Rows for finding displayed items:

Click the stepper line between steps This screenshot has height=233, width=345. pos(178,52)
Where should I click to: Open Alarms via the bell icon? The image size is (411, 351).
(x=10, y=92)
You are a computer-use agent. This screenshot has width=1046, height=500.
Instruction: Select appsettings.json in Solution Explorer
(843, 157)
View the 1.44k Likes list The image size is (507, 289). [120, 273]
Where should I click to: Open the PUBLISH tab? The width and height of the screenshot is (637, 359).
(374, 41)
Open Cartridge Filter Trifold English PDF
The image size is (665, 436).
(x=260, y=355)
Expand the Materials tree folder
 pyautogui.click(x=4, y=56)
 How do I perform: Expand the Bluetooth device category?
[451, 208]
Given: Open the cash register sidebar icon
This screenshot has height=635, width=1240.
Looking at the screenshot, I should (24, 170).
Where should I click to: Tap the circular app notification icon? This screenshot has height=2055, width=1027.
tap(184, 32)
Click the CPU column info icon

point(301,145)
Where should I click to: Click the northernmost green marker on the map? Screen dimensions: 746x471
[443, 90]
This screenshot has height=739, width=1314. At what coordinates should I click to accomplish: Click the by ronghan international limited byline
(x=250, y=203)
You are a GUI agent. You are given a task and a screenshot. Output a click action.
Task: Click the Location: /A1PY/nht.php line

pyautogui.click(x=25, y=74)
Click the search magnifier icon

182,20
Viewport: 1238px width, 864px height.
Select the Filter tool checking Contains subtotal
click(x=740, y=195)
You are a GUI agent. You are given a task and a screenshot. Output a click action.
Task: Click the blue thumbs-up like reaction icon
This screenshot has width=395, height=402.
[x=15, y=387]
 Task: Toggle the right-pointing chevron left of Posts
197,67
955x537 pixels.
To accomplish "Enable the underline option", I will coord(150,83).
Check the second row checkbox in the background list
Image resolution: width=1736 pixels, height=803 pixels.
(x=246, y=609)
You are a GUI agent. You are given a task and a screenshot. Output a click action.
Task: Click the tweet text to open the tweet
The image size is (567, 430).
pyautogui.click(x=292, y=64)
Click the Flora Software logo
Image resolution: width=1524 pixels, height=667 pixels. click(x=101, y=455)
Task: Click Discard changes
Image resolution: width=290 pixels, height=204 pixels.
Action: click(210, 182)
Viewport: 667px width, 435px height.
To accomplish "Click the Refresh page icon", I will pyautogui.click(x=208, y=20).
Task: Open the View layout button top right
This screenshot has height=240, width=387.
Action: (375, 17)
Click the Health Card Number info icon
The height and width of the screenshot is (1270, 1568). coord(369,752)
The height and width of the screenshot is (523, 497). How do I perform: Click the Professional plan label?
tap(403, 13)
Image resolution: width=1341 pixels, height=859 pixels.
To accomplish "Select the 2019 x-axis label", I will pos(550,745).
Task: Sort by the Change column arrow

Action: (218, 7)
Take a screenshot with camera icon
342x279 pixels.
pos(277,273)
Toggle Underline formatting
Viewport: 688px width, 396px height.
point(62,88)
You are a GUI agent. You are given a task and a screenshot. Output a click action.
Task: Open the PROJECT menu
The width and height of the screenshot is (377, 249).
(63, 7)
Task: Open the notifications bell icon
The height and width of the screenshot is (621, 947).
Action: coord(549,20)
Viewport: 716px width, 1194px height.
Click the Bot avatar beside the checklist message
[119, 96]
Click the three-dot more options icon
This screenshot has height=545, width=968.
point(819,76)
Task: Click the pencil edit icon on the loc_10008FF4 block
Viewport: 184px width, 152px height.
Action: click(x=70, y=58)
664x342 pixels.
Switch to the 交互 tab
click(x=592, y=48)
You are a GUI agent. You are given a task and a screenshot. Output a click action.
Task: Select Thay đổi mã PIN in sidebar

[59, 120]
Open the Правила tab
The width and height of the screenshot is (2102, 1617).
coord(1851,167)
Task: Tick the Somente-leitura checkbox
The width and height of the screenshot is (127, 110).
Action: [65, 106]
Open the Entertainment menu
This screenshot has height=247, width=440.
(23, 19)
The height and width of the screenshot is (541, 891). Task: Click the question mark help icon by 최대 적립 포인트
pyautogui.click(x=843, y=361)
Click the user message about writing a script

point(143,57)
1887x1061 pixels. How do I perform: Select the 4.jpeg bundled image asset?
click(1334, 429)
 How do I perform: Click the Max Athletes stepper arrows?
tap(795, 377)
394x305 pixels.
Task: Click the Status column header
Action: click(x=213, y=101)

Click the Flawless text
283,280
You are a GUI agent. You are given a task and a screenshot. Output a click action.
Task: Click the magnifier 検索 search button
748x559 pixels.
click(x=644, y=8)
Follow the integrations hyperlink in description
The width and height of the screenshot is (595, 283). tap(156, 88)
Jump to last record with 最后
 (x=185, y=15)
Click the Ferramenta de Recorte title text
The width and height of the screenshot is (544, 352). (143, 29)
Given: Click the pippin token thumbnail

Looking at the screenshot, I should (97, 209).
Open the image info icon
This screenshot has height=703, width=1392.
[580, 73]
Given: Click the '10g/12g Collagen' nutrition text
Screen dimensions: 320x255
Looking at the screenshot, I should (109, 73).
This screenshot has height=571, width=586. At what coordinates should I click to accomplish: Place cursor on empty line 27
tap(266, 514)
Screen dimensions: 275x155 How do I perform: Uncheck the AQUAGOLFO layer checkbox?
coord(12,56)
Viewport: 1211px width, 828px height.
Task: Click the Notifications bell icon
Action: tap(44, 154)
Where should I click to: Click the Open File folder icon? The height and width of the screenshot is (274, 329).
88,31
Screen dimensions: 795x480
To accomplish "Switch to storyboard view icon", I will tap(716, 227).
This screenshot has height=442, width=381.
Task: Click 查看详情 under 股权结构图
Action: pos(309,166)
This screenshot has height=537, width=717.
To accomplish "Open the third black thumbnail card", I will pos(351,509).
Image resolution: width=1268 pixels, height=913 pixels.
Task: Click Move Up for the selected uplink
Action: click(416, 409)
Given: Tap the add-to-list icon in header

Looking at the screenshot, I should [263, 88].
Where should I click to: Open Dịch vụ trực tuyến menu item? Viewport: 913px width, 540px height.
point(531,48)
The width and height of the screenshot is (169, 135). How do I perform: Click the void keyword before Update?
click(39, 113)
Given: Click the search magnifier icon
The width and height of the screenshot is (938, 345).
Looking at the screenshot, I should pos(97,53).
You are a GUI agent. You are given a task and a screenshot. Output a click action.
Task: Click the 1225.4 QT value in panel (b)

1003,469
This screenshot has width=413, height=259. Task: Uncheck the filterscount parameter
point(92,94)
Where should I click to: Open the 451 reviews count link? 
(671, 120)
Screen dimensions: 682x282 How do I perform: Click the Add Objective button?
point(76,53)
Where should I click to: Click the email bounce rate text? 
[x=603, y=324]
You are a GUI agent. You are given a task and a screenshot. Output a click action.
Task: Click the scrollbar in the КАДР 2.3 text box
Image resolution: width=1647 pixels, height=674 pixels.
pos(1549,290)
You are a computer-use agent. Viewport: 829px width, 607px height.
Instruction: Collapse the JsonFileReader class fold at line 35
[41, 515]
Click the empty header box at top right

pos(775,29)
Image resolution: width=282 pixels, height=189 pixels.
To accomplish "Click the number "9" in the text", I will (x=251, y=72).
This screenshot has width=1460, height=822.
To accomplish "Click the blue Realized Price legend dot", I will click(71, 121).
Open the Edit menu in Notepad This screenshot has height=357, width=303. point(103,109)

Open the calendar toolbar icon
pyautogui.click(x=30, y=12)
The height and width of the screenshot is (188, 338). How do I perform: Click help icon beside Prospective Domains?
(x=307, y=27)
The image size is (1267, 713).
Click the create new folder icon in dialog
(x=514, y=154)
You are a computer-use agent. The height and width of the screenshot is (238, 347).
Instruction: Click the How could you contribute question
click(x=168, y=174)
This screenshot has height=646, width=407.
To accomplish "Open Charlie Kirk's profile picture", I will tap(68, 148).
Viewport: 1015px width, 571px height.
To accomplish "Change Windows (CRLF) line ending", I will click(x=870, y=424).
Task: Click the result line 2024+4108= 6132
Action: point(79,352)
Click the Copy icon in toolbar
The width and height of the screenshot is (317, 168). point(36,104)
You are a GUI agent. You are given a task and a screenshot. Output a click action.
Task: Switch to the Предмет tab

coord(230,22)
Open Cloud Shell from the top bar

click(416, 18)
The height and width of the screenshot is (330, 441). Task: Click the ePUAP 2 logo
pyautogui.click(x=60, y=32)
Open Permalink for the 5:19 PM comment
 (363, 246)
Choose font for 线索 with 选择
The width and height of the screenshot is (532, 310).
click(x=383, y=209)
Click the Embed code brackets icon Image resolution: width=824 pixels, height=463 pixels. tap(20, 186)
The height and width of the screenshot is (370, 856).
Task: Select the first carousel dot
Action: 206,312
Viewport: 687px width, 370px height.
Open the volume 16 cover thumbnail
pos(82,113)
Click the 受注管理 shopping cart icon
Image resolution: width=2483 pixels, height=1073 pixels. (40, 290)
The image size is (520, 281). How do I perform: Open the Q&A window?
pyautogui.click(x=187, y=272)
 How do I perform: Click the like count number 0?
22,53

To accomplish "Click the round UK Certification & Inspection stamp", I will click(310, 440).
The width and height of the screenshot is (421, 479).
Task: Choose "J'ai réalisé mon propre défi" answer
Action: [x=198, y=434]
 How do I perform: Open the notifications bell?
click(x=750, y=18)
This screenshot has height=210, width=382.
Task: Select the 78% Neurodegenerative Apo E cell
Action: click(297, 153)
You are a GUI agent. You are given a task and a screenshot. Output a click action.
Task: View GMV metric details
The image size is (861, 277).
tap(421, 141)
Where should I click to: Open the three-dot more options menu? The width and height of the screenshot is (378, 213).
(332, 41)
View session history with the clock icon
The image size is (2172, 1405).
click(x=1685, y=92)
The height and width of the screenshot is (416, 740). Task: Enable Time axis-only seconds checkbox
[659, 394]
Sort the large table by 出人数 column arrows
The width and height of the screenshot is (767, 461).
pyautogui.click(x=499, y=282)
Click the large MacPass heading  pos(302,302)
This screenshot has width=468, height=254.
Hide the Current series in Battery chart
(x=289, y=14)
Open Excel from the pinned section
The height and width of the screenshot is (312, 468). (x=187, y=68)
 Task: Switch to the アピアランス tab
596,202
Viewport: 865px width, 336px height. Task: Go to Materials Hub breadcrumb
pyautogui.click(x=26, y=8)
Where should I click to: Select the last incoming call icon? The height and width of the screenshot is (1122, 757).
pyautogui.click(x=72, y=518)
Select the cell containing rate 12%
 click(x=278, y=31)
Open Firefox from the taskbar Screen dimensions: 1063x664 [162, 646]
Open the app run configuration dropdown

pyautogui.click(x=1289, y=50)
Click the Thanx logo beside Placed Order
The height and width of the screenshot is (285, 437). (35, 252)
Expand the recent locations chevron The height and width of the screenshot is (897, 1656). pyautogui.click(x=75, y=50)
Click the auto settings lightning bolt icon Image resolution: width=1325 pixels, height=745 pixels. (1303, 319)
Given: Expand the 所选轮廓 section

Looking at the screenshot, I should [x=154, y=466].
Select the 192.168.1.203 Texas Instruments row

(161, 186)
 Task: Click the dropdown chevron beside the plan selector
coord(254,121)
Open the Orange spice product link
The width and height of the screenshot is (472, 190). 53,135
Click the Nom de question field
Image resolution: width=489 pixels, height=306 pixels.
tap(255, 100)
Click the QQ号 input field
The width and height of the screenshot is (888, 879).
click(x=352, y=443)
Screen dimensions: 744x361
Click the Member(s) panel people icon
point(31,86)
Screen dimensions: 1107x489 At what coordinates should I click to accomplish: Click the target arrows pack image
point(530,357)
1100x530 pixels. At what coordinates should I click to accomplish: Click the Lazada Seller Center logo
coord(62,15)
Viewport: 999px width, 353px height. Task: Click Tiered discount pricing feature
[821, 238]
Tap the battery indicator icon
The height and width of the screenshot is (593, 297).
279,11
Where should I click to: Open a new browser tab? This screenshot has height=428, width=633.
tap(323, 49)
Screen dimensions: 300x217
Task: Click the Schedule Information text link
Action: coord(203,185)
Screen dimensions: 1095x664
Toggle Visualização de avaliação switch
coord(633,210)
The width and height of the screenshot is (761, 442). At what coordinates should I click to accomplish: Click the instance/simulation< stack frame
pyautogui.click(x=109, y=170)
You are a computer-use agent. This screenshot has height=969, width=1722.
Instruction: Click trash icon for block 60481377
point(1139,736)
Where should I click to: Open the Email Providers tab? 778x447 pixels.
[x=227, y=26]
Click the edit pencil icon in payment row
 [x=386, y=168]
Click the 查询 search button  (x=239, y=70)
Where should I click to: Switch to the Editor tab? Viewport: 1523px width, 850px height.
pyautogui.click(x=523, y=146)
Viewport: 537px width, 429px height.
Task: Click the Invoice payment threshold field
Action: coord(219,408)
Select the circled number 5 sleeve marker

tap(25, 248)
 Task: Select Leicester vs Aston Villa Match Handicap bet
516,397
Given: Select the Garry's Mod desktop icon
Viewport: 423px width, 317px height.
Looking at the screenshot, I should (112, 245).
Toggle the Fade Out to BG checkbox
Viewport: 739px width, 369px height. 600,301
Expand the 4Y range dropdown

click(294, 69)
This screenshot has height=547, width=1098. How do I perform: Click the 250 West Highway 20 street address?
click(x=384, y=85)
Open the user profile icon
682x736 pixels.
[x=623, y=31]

▶ _SET PROBLEM_: Copy the rows word for word, beginning with the first line and ending with the line that contains "(x=10, y=92)".

▶ _RESULT FOR THIS TASK_:
Click the stepper line between steps This screenshot has height=233, width=345. pos(178,52)
Where should I click to: Open Alarms via the bell icon? The image size is (411, 351).
(x=10, y=92)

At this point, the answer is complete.